3. MANY GAINS IN FIGHTING HIV-
GS 2- Issues relating to development and management of Social Sector/Services relating to Health
Context
(i) There is a reduction in new HIV infections among children and in AIDS-related deaths in India
(ii) In this challenging moment when we are confronted with one of the biggest health emergencies in our history, the COVID-19 pandemic, we find our strength in the gains we are making despite this disruption.
Steps Forward
(i) National AIDS Control Organization (NACO)/Ministry of Health and Family Welfare with the technical support of UNAIDS released newly 2019 HIV estimates.
(ii) It tells us that there has been a 66.1% reduction in new HIV infections among children and a 65.3% reduction in AIDS-related deaths in India over a nine-year period.
(iii) The number of pregnant women living with HIV has reduced from 31,000 in 2010 to 20,000 in 2019.
(iv) Overall, antenatal(before birth) coverage has expanded, and HIV testing has increased over time and within target range. Treatment coverage has also expanded.
(v) Under the leadership of NACO, a ‘Fast-Tracking of EMTCT (elimination of mother-to-child transmission) strategy-cum-action plan’ was outlined by June 2019.
(vi) The plan entailed mobilisation and reinforcement of all national, State and partners’ collective efforts — in a strategic manner, with district-level focus, and considering latest evidence — so that the States/Union Territories and the country as a whole achieve the EMTCT goal.
(vii) Additionally, in March 2020, we began efforts to minimise challenges posed by the COVID-19 pandemic.
Reducing The Impact
(i) From 2010 to 2019, India made important progress in reducing the HIV impact on children through prevention of mother-to-child transmission of HIV.

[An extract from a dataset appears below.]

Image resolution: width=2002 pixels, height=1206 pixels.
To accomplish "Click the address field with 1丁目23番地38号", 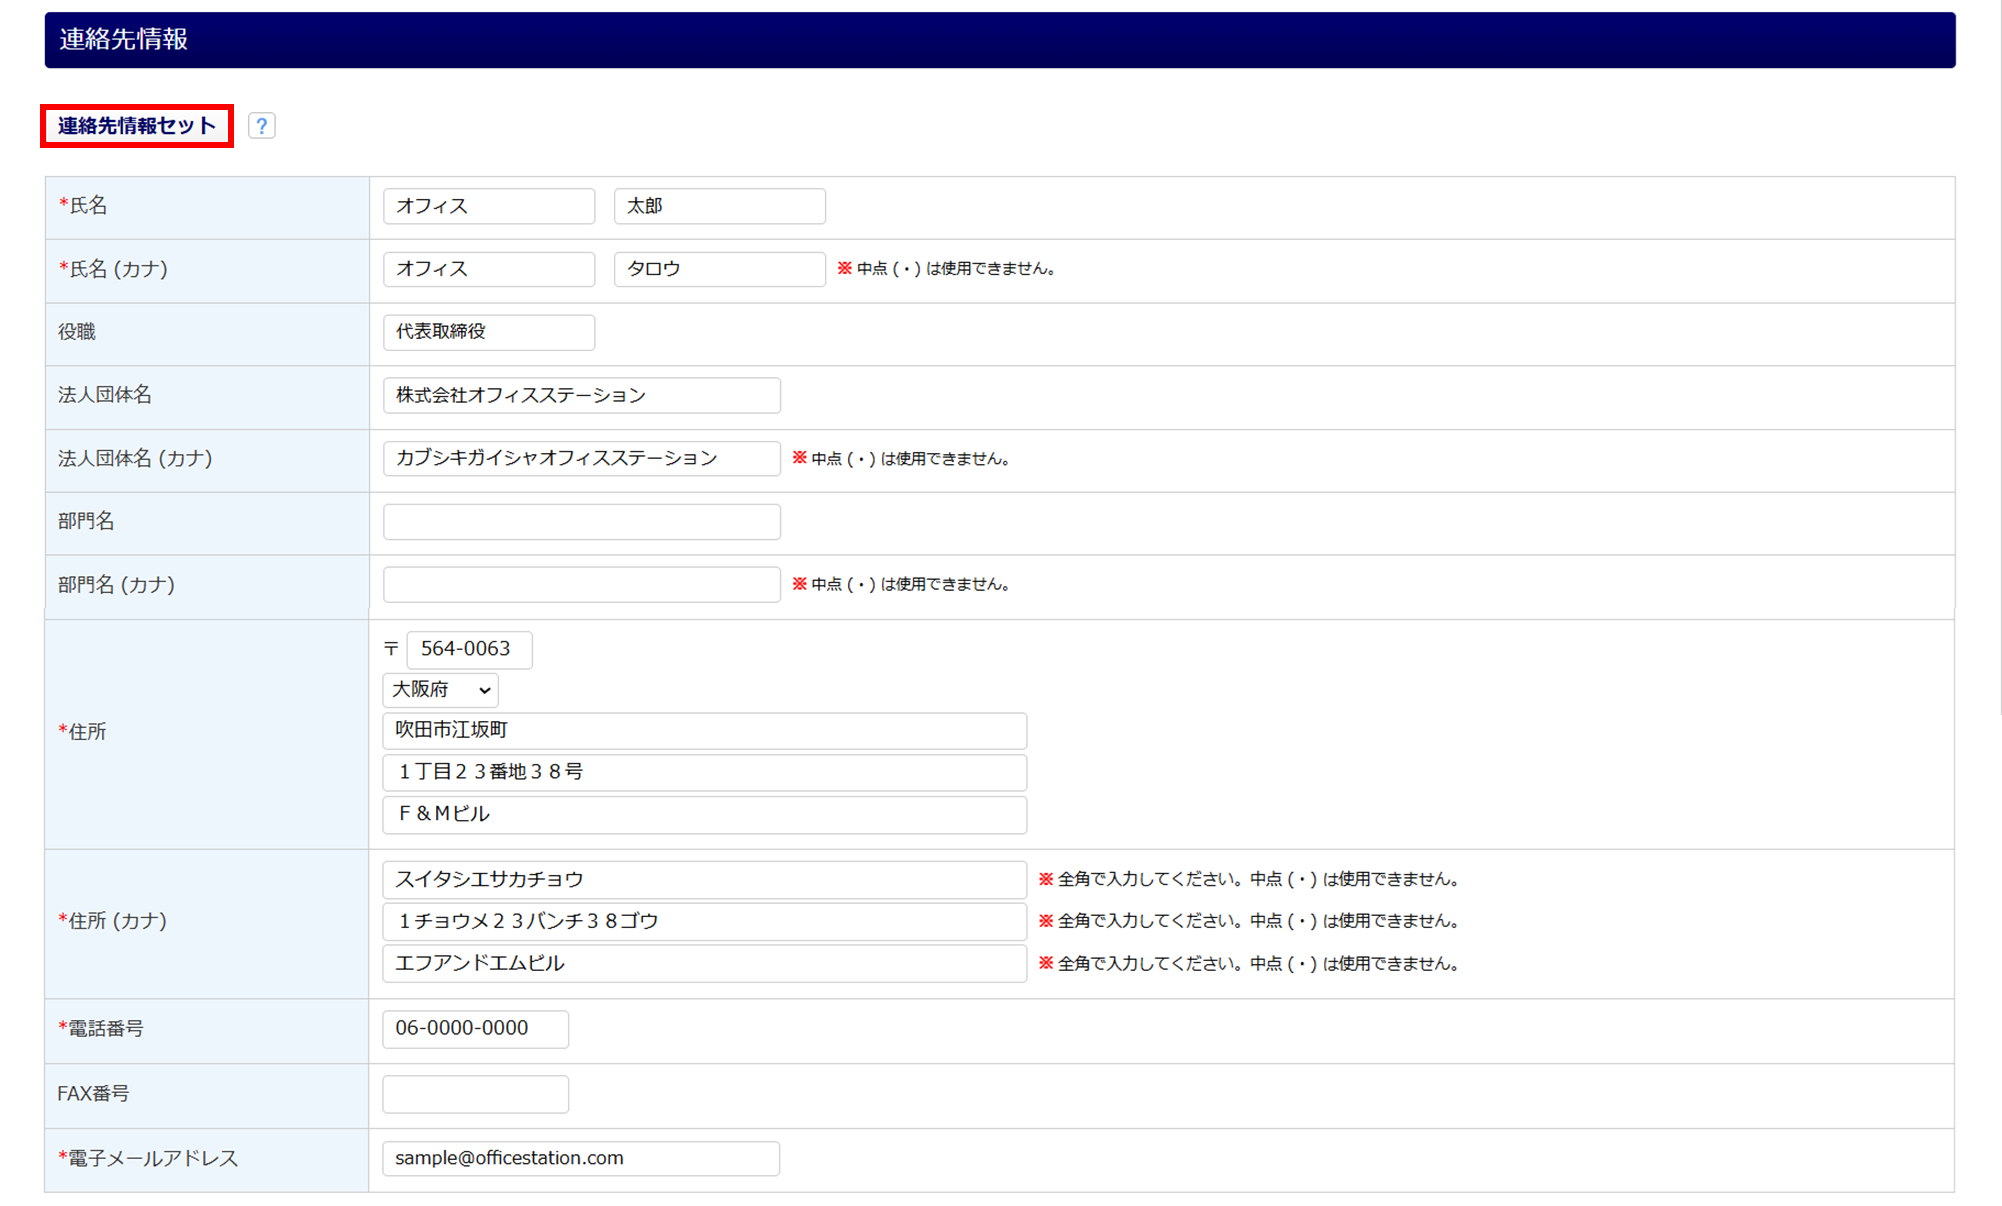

(ii) This was done through education and communication programmes.
(iii) It increased access to HIV services with innovative delivery mechanisms for HIV testing (community-based testing, partner testing or index testing); counselling and care; and treatment and follow-ups.
(iv) India made HIV testing for all pregnant women free and HIV treatment is offered the same way nationwide without cost to pregnant mothers living with HIV through the national ‘treat all’ policy.
(v) UNICEF is cognisant(aware) of the challenge of diagnosing 20,000 pregnant women living with HIV in an estimated 30 million pregnancies annually in India.
(vi) Now, for two years, UNICEF has worked with the World Health Organization and NACO to identify high burden districts (in terms of density of pregnant women living with HIV) as the last mile towards disease elimination(end).
(vii) Since 2002, the EMTCT of HIV programmes or prevention of parent-to-child transmission of HIV are launched in India.
(viii) A series of policy, programmatic and implementation strategies were rolled out so that all pregnant women can access free HIV testing along with other services at antenatal clinics, and free treatment regimens for life to prevent HIV transmission from mothers to babies.
(ix) This has been made possible in government health centres and grass-root level workers through village health and nutrition days and other grass-roots events under the National Health Mission.
(x) Indeed, the approach being promoted by UNICEF in focusing attention and resources in high burden districts is supported by the HIV strategic information division of NACO and UNAIDS.
(xi) This is to better understand the locations and populations most HIV affected, so that technical support and HIV services can be directed towards these areas.
Still A Long Way To Go
(i) However, there remains a need for increased treatment saturation coverage and for early HIV testing and treatment initiation to become the normal.
(ii) Periodic monitoring of the data and reviews are the mainstay of the programme response.
(iii) By 2019 it was very evident to all the stakeholders that while there are successes, we have a long way to go towards the final targets.
(ix) Using data-driven and decision-making approaches, we are certain that AIDS will no longer be a public health threat for children in India by the end 2030, if not before.